# UPlay - eure Meinung



## TheName (19. Dezember 2012)

Hallo,

ich würde mir gerne ein Ubisoft-Game kaufen, wofür ich aber UPlay installieren muss. Da ich von UPlay nur wenig gehört habe und nur weiß, dass es so ähnlich sein soll wie Steam oder Origin, würde ich gerne eure Meinung zu diesem Clienten wissen. Wie z.B. der Datenschutz ist, ob der Dienst Ressourcenhungrig ist oder wie die Navigation innerhalb von UPlay ist.

Danke


----------



## Herbboy (20. Dezember 2012)

Das ist wie Origin und Steam rein vom Prinzip her, und wie JEDES Programm, das zugriff aufs Internet hat, KÖNNTE es rein technisch gesehen natürlich Daten von Dir "hochladen" - das macht aber keiner, das würde die Firma in die Pleite treiben, also keine Panik  

Die Navigation: also, ich hab da nur 4 Spiele für uplay, und es gibt halt ne Spieleliste, da gehst Du zum gewünschten SPiel und startest es dort. Viel mehr hab ich bei uplay noch nicht genutzt. 1x den Shop, weil ein Download-Gutscheinkey über den Shop "eingelöst" werden muss.


----------



## Peter Bathge (20. Dezember 2012)

Ich finde Uplay deutlich unkomfortabler als Steam und sogar Origin. Du hast bei deinen gekauften Spielen praktisch keine Auswahlmöglichkeiten, also etwa um die Sprache umzustellen. Glücklicherweise lässt sich das bei vielen Ubisoft-Spielen direkt im Spiel umstellen. Desweiteren habe ich mit der Uplay-Serververbindung bisher nur Probleme gehabt. Das Programm benötigt selbst im Büro mit Standleitung Ewigkeiten, um anfangs eine Verbindung zu erstellen. Zudem hatte ich mit allen drei zuletzt gespielten Ubisoft-Spielen Probleme, sie überhaupt an den Account zu binden. Denn dabei kam ständig die Fehlermeldung, dass angeblich die Server nicht erreichbar wären - laut Ubi-Foren ein weit verbreitetes Problem. Am Ende habe ich Uplay nur noch im Offline-Modus gestartet, da ging es dann einigermaßen. 

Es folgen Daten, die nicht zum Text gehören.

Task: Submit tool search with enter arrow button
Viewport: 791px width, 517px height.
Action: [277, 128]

Letztes Jahr bei Driver: San Francisco war das noch anders, da stockte das Spiel selbst im Offline-Modus dauernd, weil es sich mit dem Server verbinden wollte. Einzige Lösung war, das Netzwerkkabel zu ziehen ^^
Aber das war noch mit der alten Version von Uplay.


----------



## Herbboy (20. Dezember 2012)

Ich hatte auch ab und an mal Probleme mit der Verbindung, aber seit einer Weile startet es nicht langsamer als zB Steam.


----------



## Shadow_Man (23. Dezember 2012)

Was auch nicht so toll ist: Es lassen sich in Uplay keinerlei Keys aktivieren. Selbst wenn du zum Beispiel über Amazon ein Downloadspiel kaufst, musst du es erst mit dem Amazon Downloader runterladen und so installieren. Du kannst da nicht einfach den Key in Uplay eingeben. Das ist bei Steam einfacher.

Außerdem siehst du nicht, wenn für ein Spiel ein Update verfügbar ist, weil das nur geladen wird, wenn du das Spiel starten willst. Das ist auch komisch.

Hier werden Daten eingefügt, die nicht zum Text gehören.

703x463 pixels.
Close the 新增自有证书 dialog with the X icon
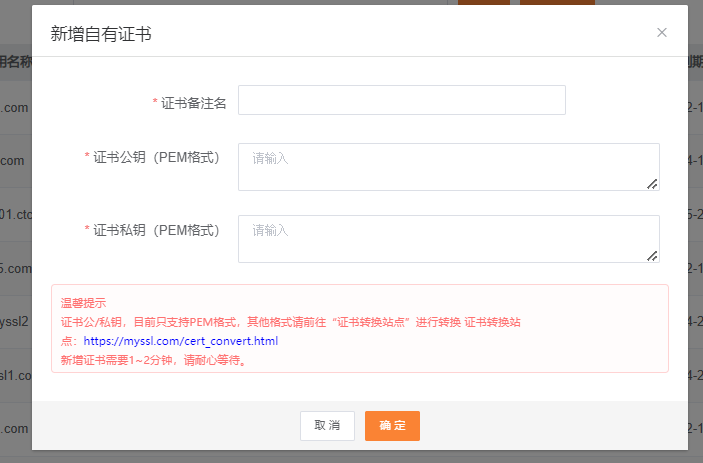click(x=661, y=32)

Die Navigation durch den Shop ist auch nicht so doll. Wirkt alles so behäbig, langsam und unübersichtlich.

Wenn das wirklich eine Alternative zu Steam werden soll, dann müssen sie da aber noch gewaltig zulegen, so wirkt das arg roh und eher wie ein Anhängsel.

Was aber gut ist: Dadurch, dass sie jetzt diese Uplay-Sache verwenden, ist es endlich möglich, die Spiele auch komplett im Offline-Modus zu spielen und man muss nicht mehr dauerhaft online sein. Endlich..das war der Grund, warum ich 4 Jahre lang kein Ubisoft-Spiel mehr gekauft hatte. Jetzt mit Offline-Modus bin ich dabei, alles nachzuholen  Hoffe sie bleiben jetzt auch dabei, denn wenn ich etwas absolut im Spielebereich hasse, dann ist es, wenn man mich zwingt, selbst im Einzelspieler immer Online sein zu müssen.


----------



## Lightbringer667 (23. Dezember 2012)

Ich hatte bei manchen Ubisoft Spielen (v.A. Splinter Cell Conviction, HAWX) schon Probleme mit der Synchronisation der lokalen Spielstände mit denen auf dem Server.  Sprich ich bin, egal wie weit ich gespielt hatte, immer wieder an den gleichen Punkt im Spiel zurück gesetzt worden und der Spielstand war verloren. Ging erst wieder, als ich die UPlay Synchro abgeschaltet hab... dann blieben immer noch Serverprobleme (auch im Singleplayer....)

Dagegen ist selbst Origin echt nen Luxusprogramm.


----------



## TrinityBlade (23. Dezember 2012)

Lightbringer667 schrieb:


> Ich hatte bei manchen Ubisoft Spielen (v.A. Splinter Cell Conviction, HAWX) schon Probleme mit der Synchronisation der lokalen Spielstände mit denen auf dem Server.  Sprich ich bin, egal wie weit ich gespielt hatte, immer wieder an den gleichen Punkt im Spiel zurück gesetzt worden und der Spielstand war verloren. Ging erst wieder, als ich die UPlay Synchro abgeschaltet hab... dann blieben immer noch Serverprobleme (auch im Singleplayer....)


Das mit den Spielständen ist mir auch schon passiert. Nachdem ich das Spiel zwei-, dreimal neu gestartet hatte, waren sie dann aber wie von Zauberhand wieder da.


----------



## TheName (23. Dezember 2012)

Danke für eure Hilfe!


----------